On Thu, 19 Sept 2024 at 11:18, Sebastian Reichel
<sebastian.reichel@xxxxxxxxxxxxx> wrote:
>
> Hi,
>
> I got a report, that the Linux kernel crashes on Rock 5B when the panthor
> driver is loaded late after booting. The crash starts with the following
> shortened error print:
>
> rockchip-pm-domain fd8d8000.power-management:power-controller: failed to set domain 'gpu', val=0
> rockchip-pm-domain fd8d8000.power-management:power-controller: failed to get ack on domain 'gpu', val=0xa9fff
> SError Interrupt on CPU4, code 0x00000000be000411 -- SError
>
> This series first does some cleanups in the Rockchip power domain
> driver and changes the driver, so that it no longer tries to continue
> when it fails to enable a domain. This gets rid of the SError interrupt
> and long backtraces. But the kernel still hangs when it fails to enable
> a power domain. I have not done further analysis to check if that can
> be avoided.
>
> Last but not least this provides a fix for the GPU power domain failing
> to get enabled - after some testing from my side it seems to require the
> GPU voltage supply to be enabled.
>
> I'm not really happy about the hack to get a regulator for a sub-node,
> which I took over from the Mediatek driver.
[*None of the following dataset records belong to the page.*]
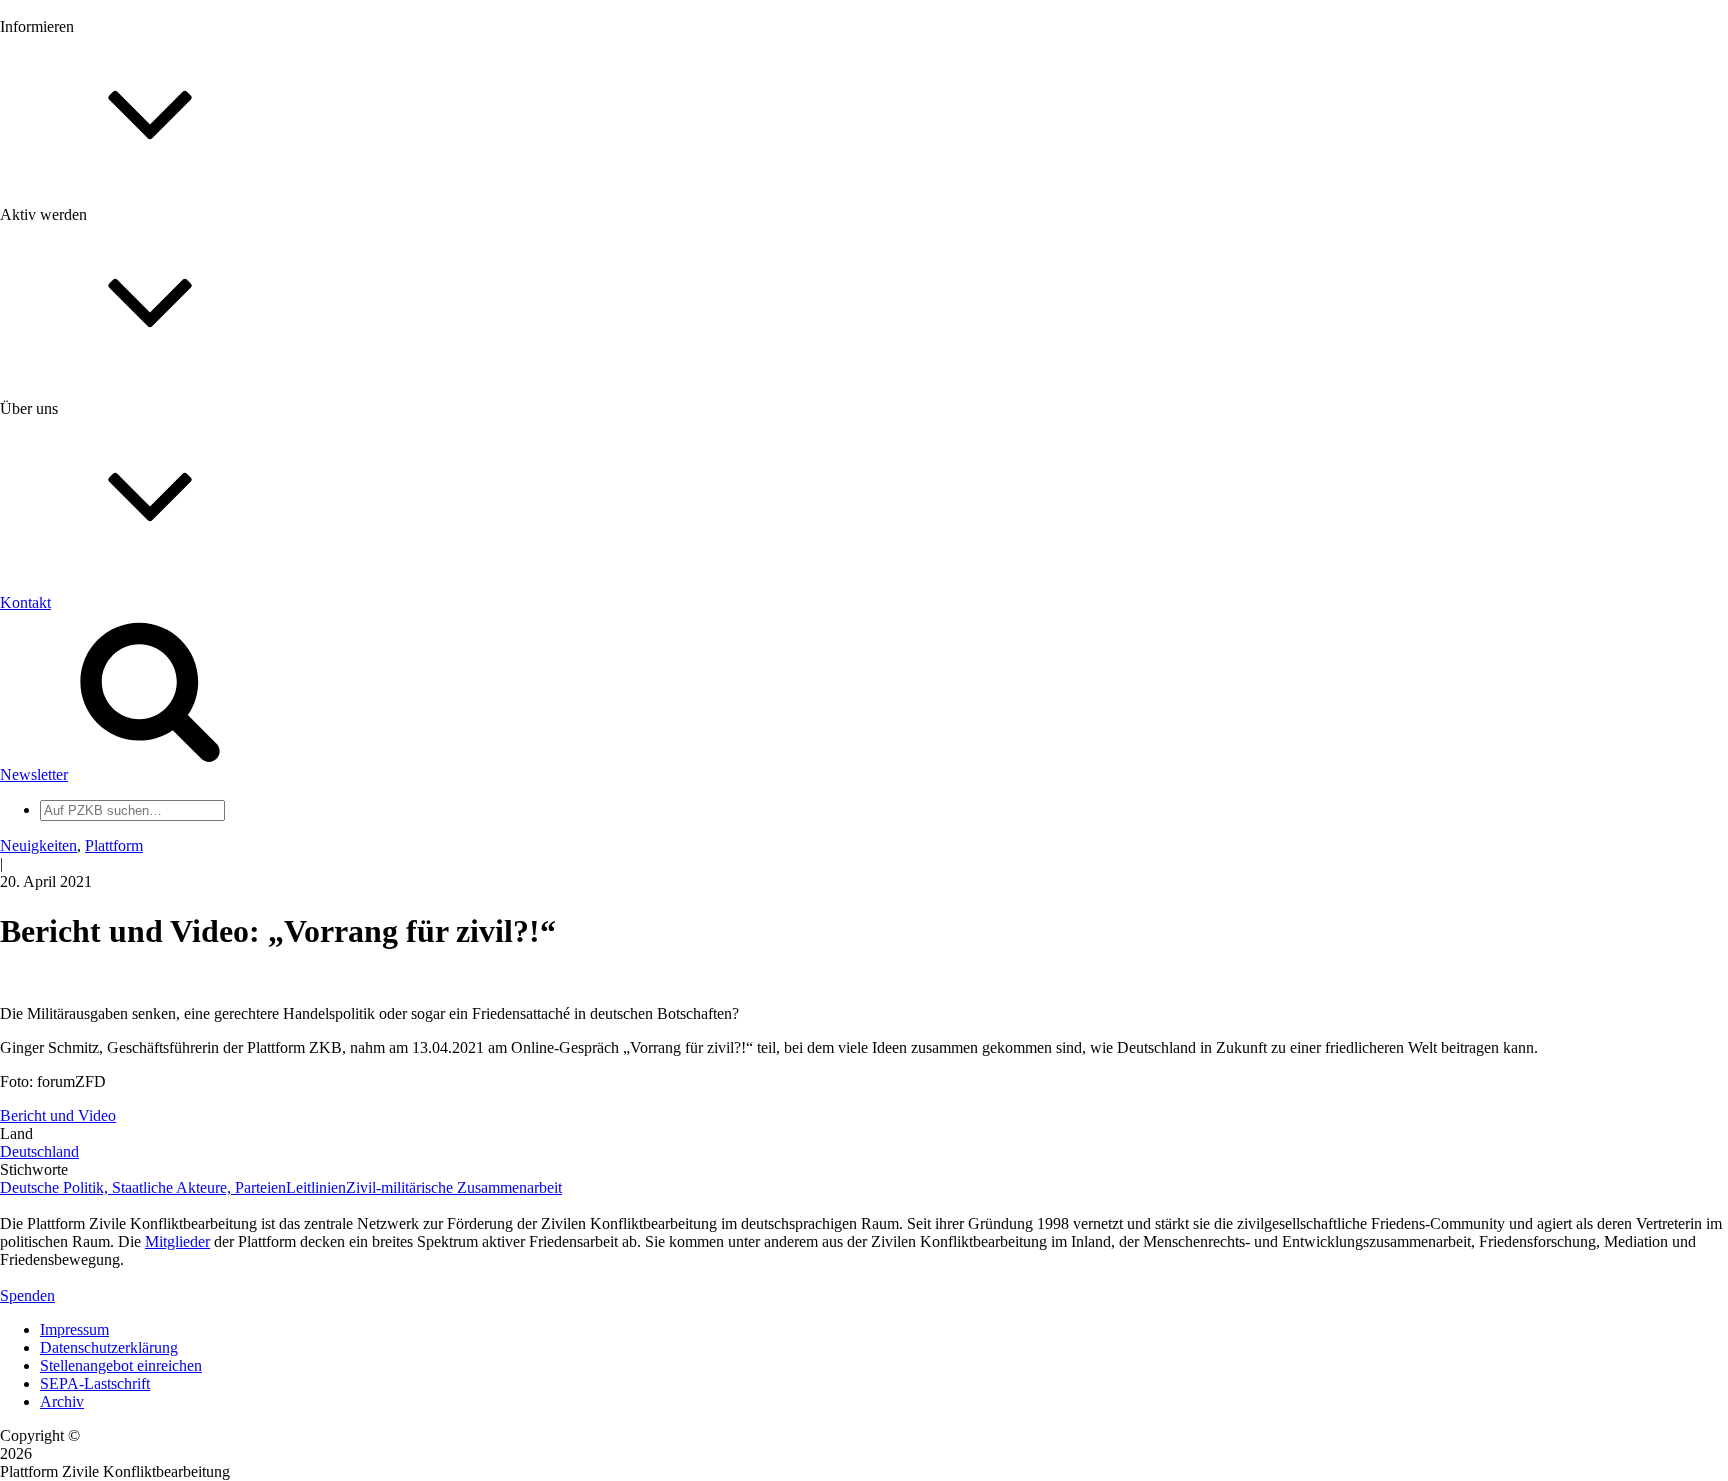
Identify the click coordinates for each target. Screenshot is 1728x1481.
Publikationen (83, 322)
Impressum (74, 1329)
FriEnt (60, 923)
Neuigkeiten (78, 214)
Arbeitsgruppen (89, 845)
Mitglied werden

I discussed this with
> Chen-Yu Tsai and Heiko Stübner at OSS EU and the plan is:
>
> 1. Merge Rockchip PM domain driver with this hack for now, since DRM CI
> people need it
> 2. Chen-Yu will work on a series, which fixes the hack in Mediatek by
> introducing a new devm_regulator_get function taking an DT node as
> additional argument
> 3. Rockchip PM domain later will switch to that once it has landed

I have just queued up 2) on my next branch.

My suggestion is to skip the intermediate step in 1) and go directly
for 3) instead, unless you think there is a problem with that, of
course?

[...]

Kind regards
Uffe